PROPERTY, PLANT AND EQUIPMENT
Property, plant and equipment are stated at cost.
The Company capitalizes direct and certain indirect costs
of planting and developing orchards and vineyards during the
development period, which varies by crop and ranges from three
to seven years. Depreciation commences in the year commercial
production is achieved.
Permanent land development costs, such as acquisition
costs, clearing, initial leveling costs and other costs
required to bring the land into a suitable condition for
general agricultural use, are capitalized and not depreciated
since, by definition, these costs have an indeterminate useful
life.
Depreciation is provided using the straight-line method
over the estimated useful lives of the assets, generally ten
to forty-five years for land improvements and buildings, three
to twenty-five years for machinery and equipment, and ten to
thirty years for permanent crops.
LAND HELD FOR DEVELOPMENT
Land held for development consists of approximately
37,000 acres of undeveloped land in Cadiz, Piute and other
desert regions of California.
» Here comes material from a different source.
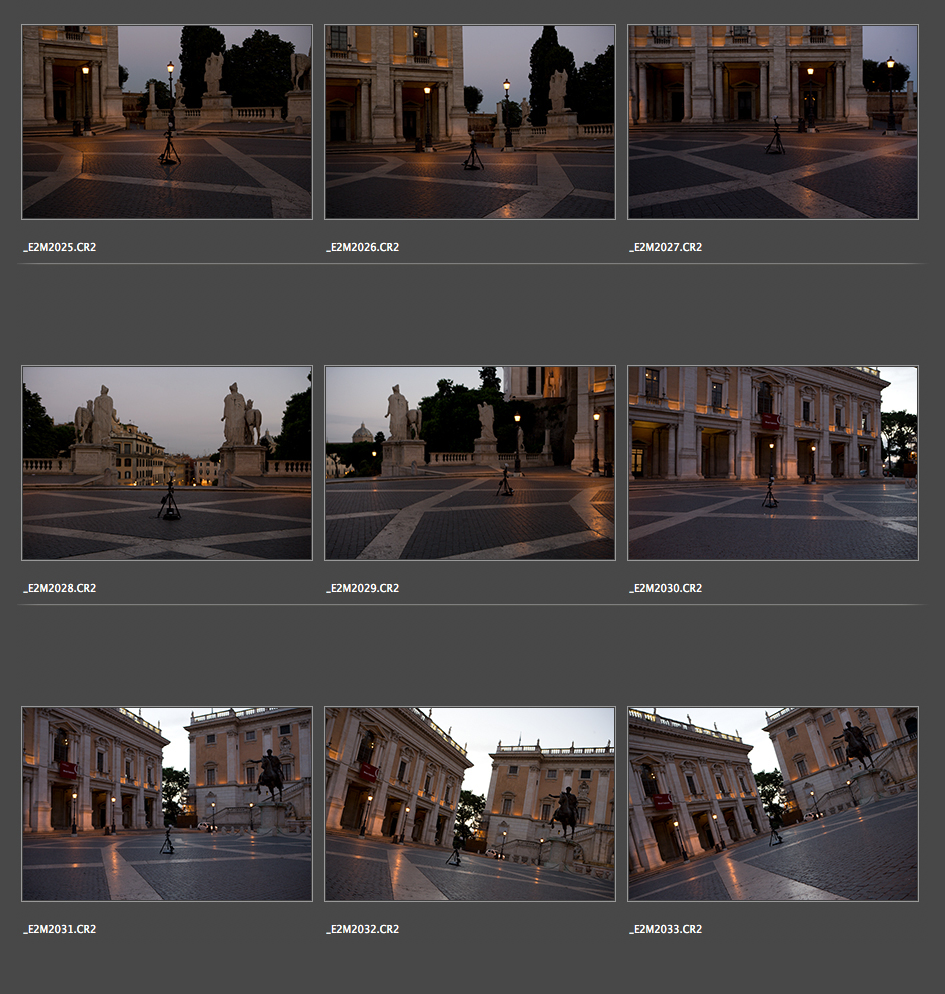Image resolution: width=945 pixels, height=994 pixels.
Task: Click the divider line below the second row
Action: pos(472,605)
Land held for development is
stated at cost. Cost includes those that are directly related
to the acquisition of the acreage, such as the cost to
purchase, commissions, real estate taxes and legal and other
professional fees.
INVESTMENT IN PARTNERSHIPS
Sun World has investments in various partnerships which
are accounted for using the equity method. Sun World's two
principal partnerships are American Sunmelon and Sun Date,
both of which are 50% owned. American Sunmelon is engaged in
proprietary development, production, and marketing of seedless
watermelon seed. Sun Date is engaged in the processing of
dates. In September 1996, Sun Date and Sun World entered into a
marketing agreement whereby Sun World agreed to sell the dates
produced by Sun Date. During the period September 14, 1996
through December 31, 1996, Sun World made payments to Sun Date
totaling $869,000, primarily related to date crop proceeds.
ASSETS HELD FOR SALE
Certain Sun World assets were identified as either idle
facilities, fallow land, or farming operations which have
experienced consistently low returns on investment. As of
December 31, 1996, assets totaling $6,534,000 have been
identified and are included in the accompanying consolidated
balance sheet at the lower of cost or fair value less
estimated costs to sell. The Company reasonably believes
these assets can be sold within one year.
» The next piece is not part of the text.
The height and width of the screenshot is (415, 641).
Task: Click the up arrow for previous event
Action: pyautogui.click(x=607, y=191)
SUPPLEMENTAL CASH FLOW INFORMATION
The Company considers all short-term deposits with an
original maturity of three months or less to be cash
equivalents. The Company invests its excess cash in deposits
with major international banks and, therefore, bears minimal
risk. Such investments are stated at cost, which approximates
fair value, and are considered cash equivalents for purposes
of reporting cash flows. At December 31, 1996, cash and cash
equivalents totalled $33,307,000, of which $453,000
represented the balance remaining in the trust account for the
payment of unsecured creditors' claims as determined during
the reorganization of Sun World.
Cash paid for interest during the nine months ended
December 31, 1996 and the fiscal years ending March 31, 1996,
and 1995 was $3,892,000, $455,000 and $6,000, respectively.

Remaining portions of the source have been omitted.